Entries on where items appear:

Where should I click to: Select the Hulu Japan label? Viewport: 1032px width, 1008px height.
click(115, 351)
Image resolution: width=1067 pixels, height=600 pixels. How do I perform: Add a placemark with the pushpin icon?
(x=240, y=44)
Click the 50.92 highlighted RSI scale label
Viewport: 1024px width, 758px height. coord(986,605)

---

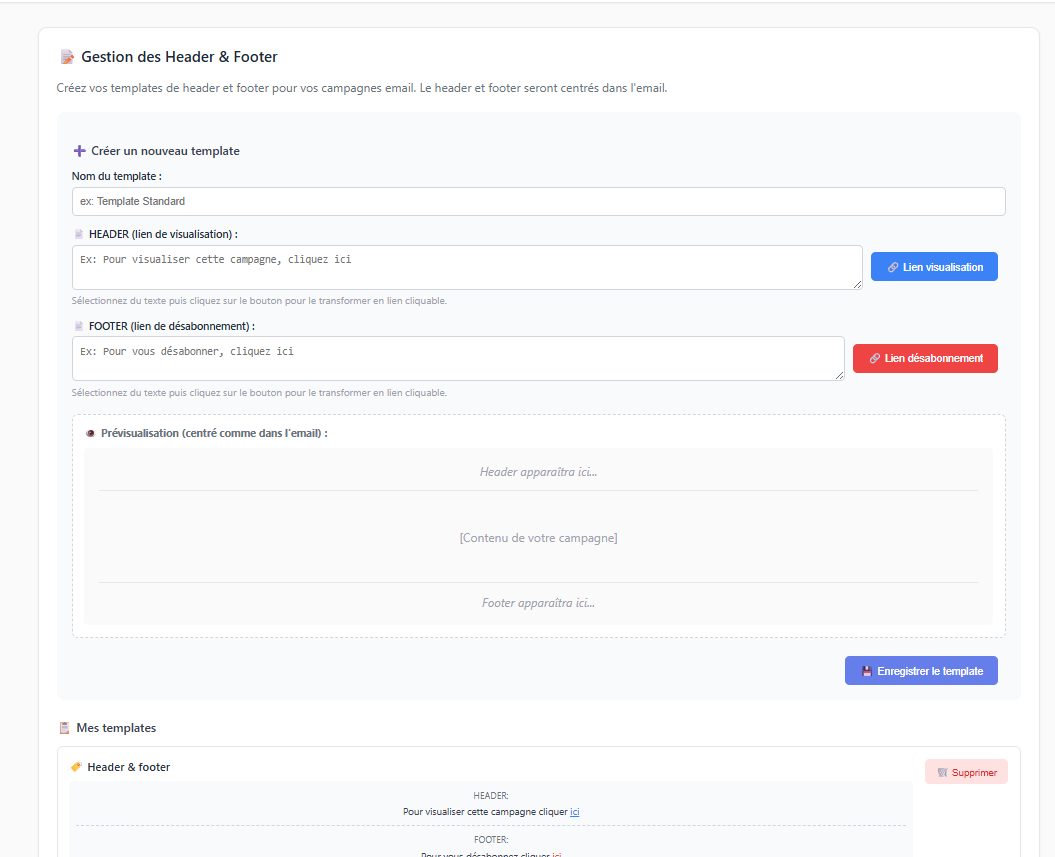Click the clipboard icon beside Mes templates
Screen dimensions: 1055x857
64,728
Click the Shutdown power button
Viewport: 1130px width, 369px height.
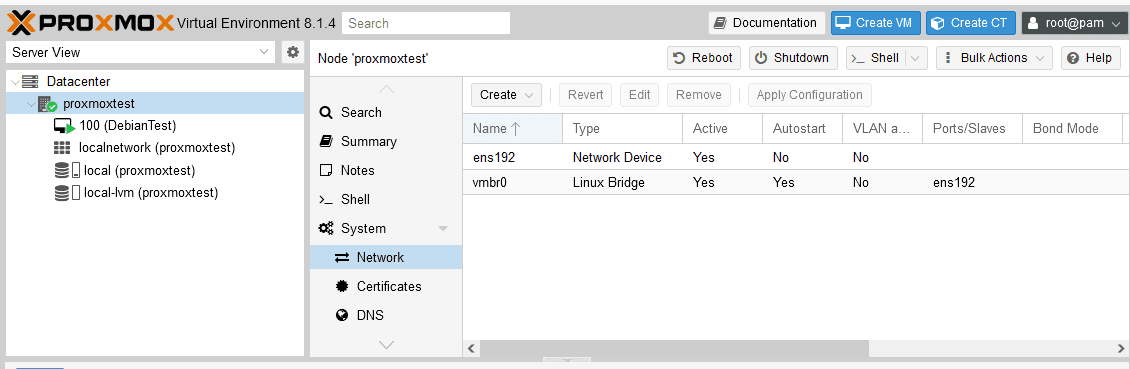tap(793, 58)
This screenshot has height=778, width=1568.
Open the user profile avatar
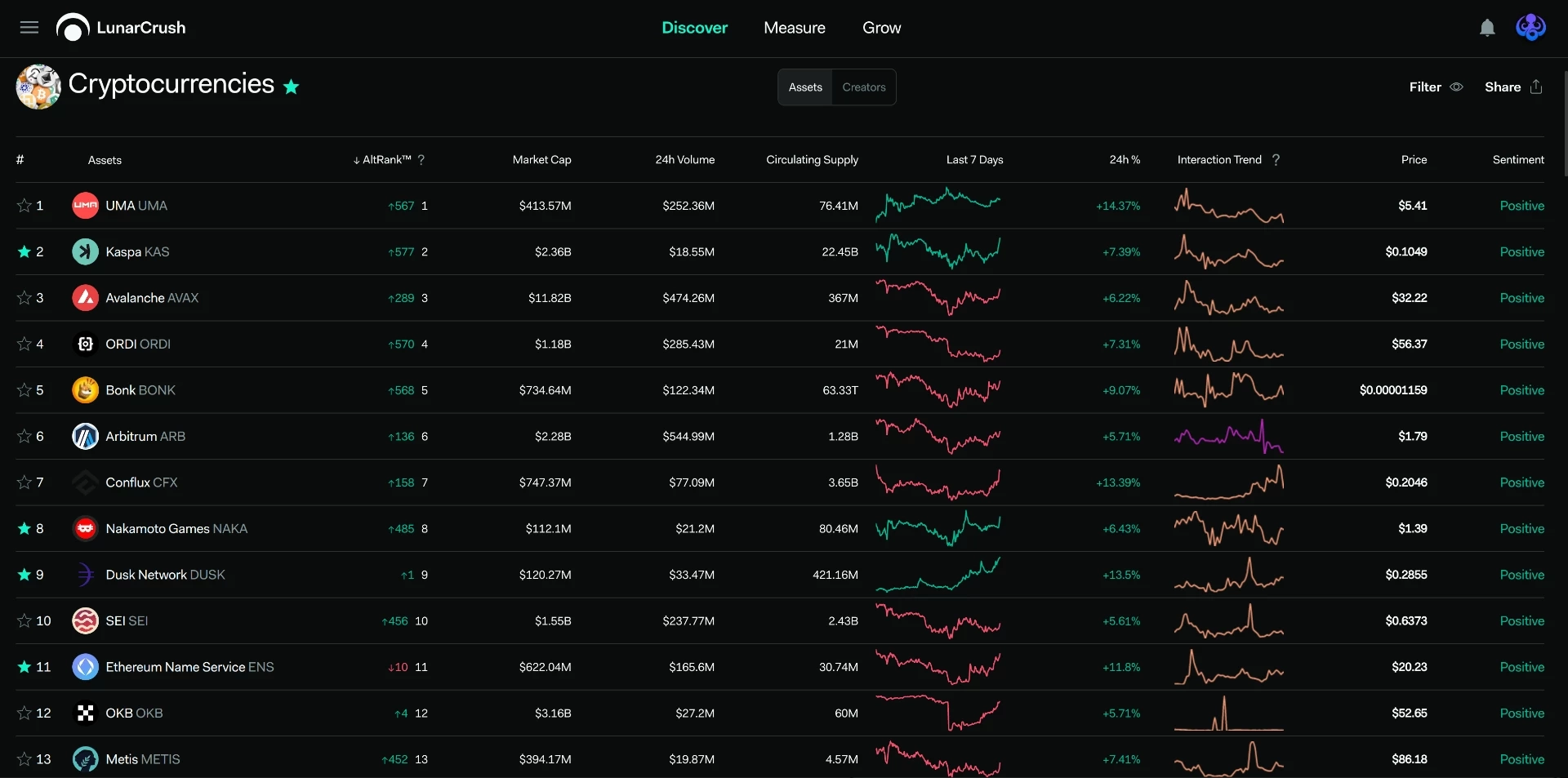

Aim:
Copy the rows word for word, beginning with the line that contains "Click the Shutdown power button" and ending with the line that contains "Open the user profile avatar", both lines included. Do not include the pictures in your answer.

Task result:
Click the Shutdown power button
Viewport: 1130px width, 369px height.
tap(793, 58)
This screenshot has height=778, width=1568.
Open the user profile avatar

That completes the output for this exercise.